Search referral hacks, then and now

Now that the power search and metadata explorer have been stable for a while on the InfoWorld site, I've been looking into ways to expand their use. Swapping the new search mechanism for the existing one is the obvious next step, but that's going to require some politicking. Meanwhile I realized we could fry a much bigger fish while remaining under the radar. External search services send a ton more people to our pages than our existing service does. Why not recruit them to spread the word about our new-and-improved service?

I've done this kind of thing before, and it's a nifty hack. You set up your web server to detect referrals from search engines, you capture the query, and then you offer to do something further with it in the context of your page. I proposed this to Baldwin Louie, one of our in-house developers, and he took care of it lickety-split. To see the prototype in action, search Google for 'Virtuozzo' and locate Paul Venezia's review of that product -- it's currently on page 2 of the results. Then click through to the article. You should see this:

Explore 'virtuozzo' in InfoWorld Power Search

Cool, huh? It's not rolled out sitewide yet, so for now you can only see it on that test page, but I love the effect. Thanks Baldwin!

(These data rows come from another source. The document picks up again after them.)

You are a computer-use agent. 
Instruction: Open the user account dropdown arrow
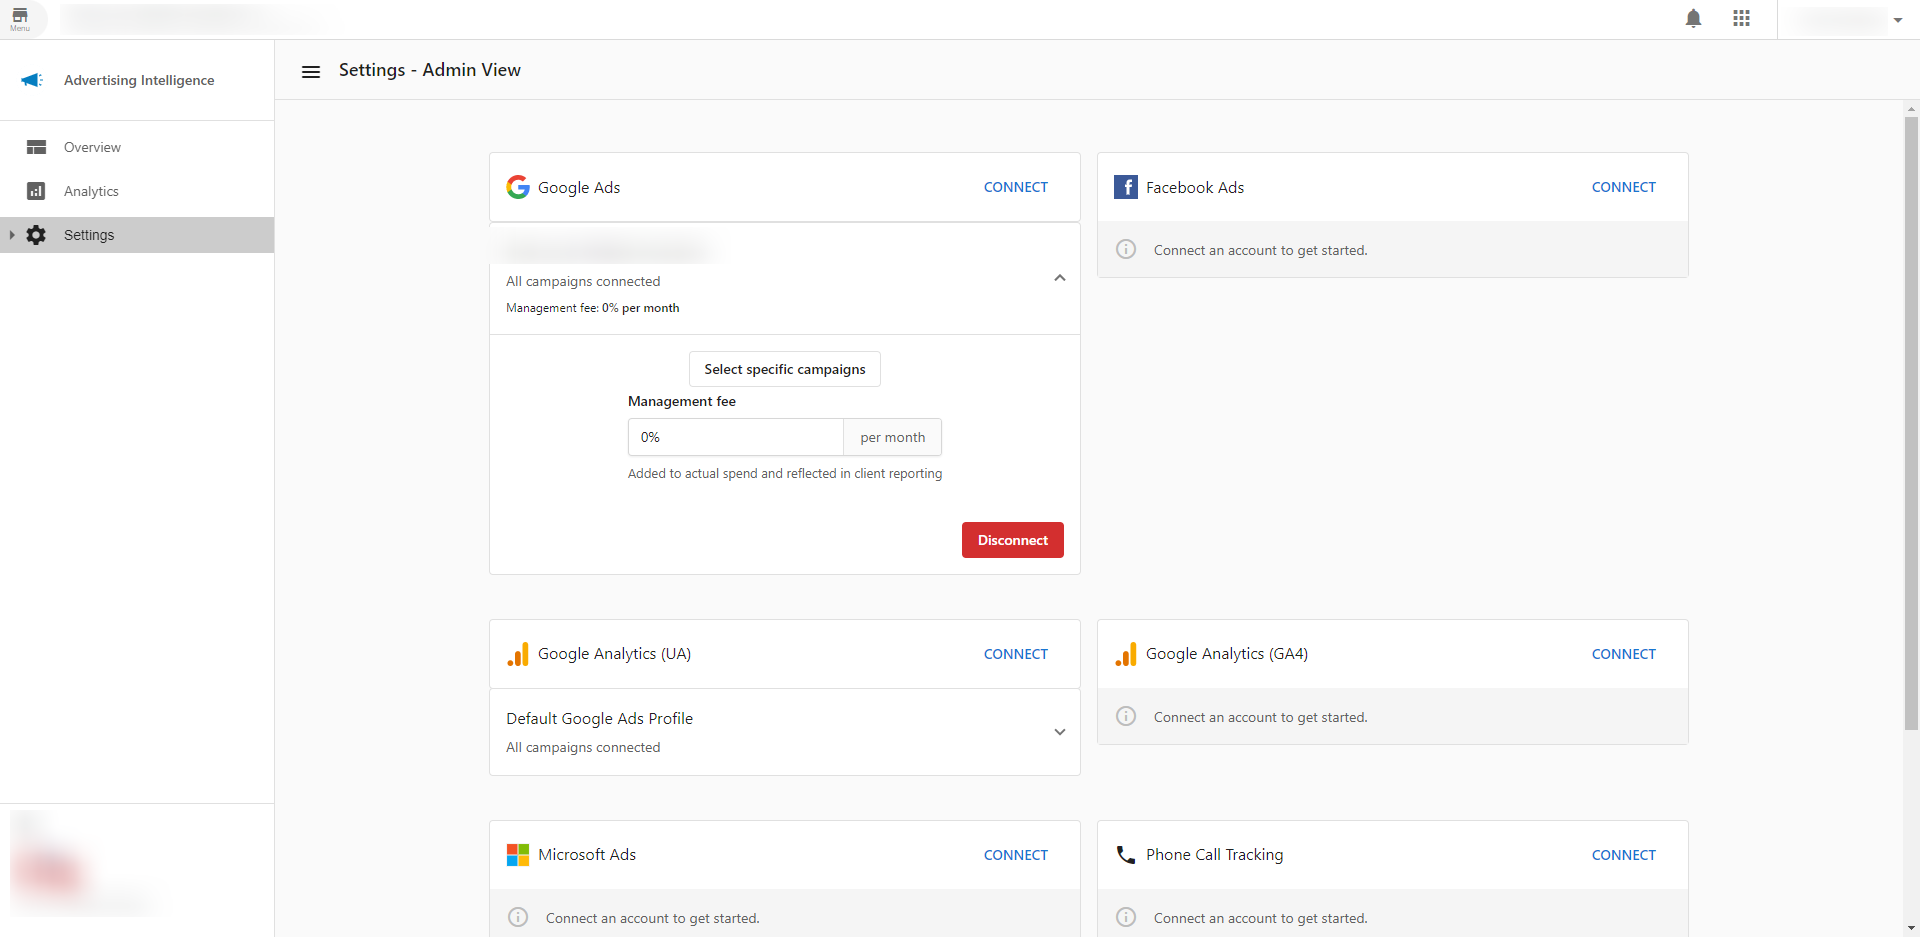[1897, 20]
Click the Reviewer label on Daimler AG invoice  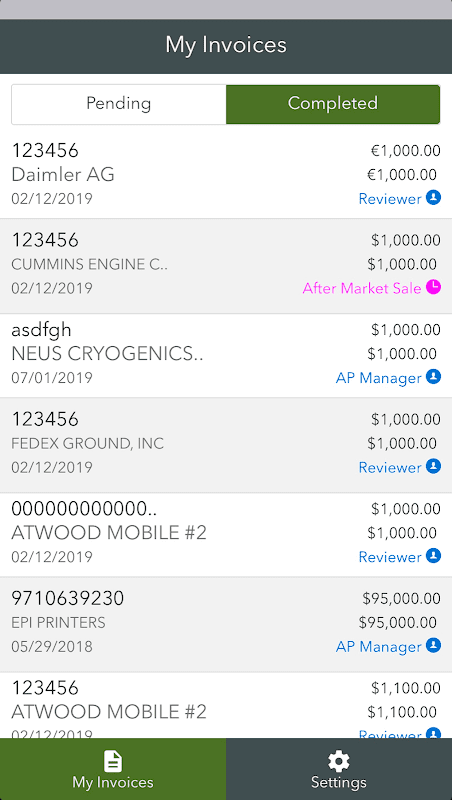(390, 199)
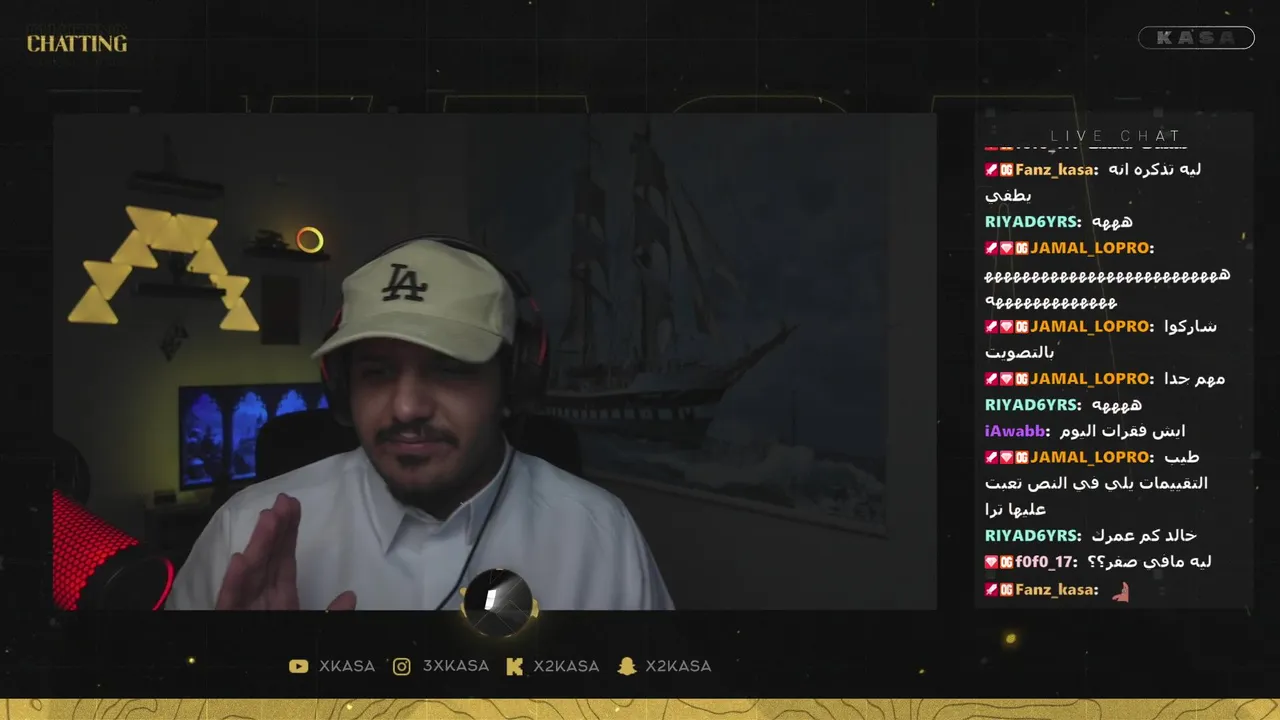This screenshot has height=720, width=1280.
Task: Open the 3XKASA Instagram handle text
Action: 456,666
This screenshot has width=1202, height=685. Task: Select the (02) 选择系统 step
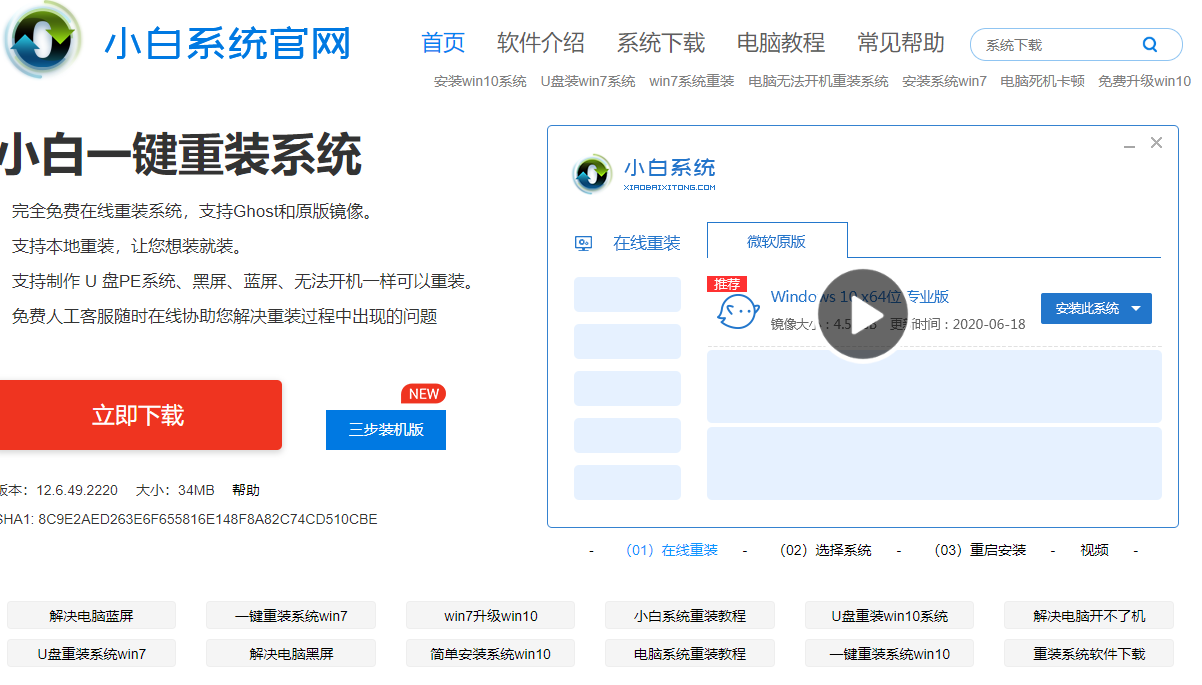tap(825, 550)
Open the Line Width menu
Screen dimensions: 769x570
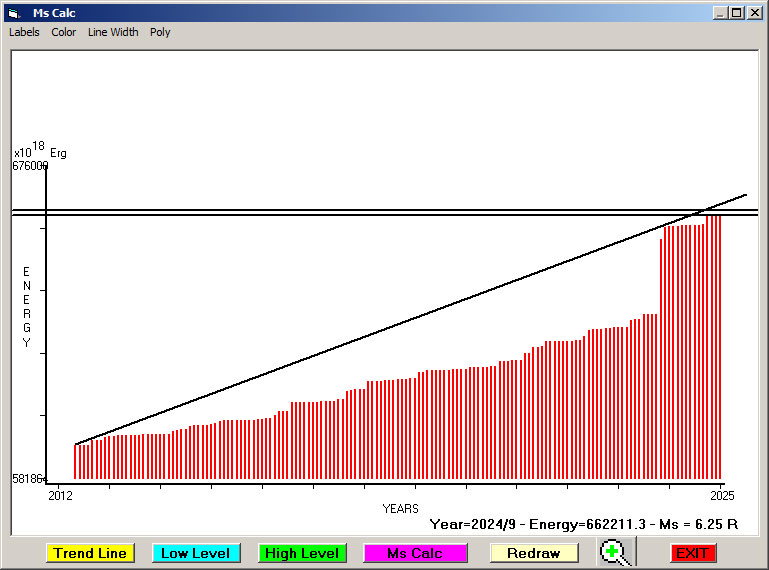click(x=113, y=32)
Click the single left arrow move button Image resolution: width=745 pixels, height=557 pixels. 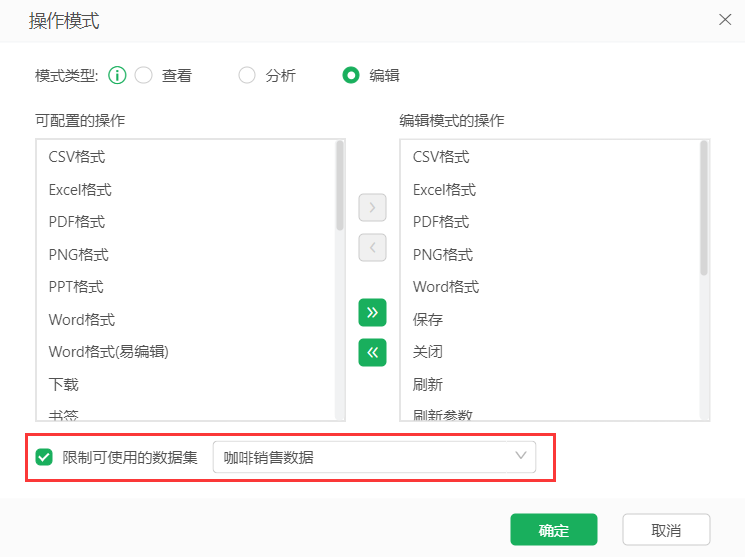click(372, 247)

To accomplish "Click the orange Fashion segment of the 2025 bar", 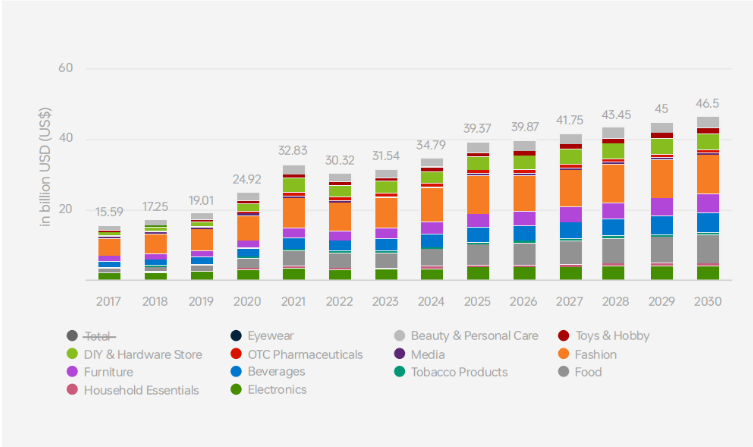I will coord(478,194).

Here's the difference between 2006 and whenever was the last time I used this technique. Five or more years ago, JavaScript was frowned upon, you felt obliged to do the whole thing server-side, and you ended up worrying whether your server could handle per-page script logic. This time around, Baldwin felt free to do the minimum amount of SSI (server-side include) -- i.e., just echo the referrer string into the page -- and delegate the regular-expression and page-rewriting work to client-side JavaScript. It's a nice example of a key Web 2.0 theme: collaborative partnership between smart servers and smart clients.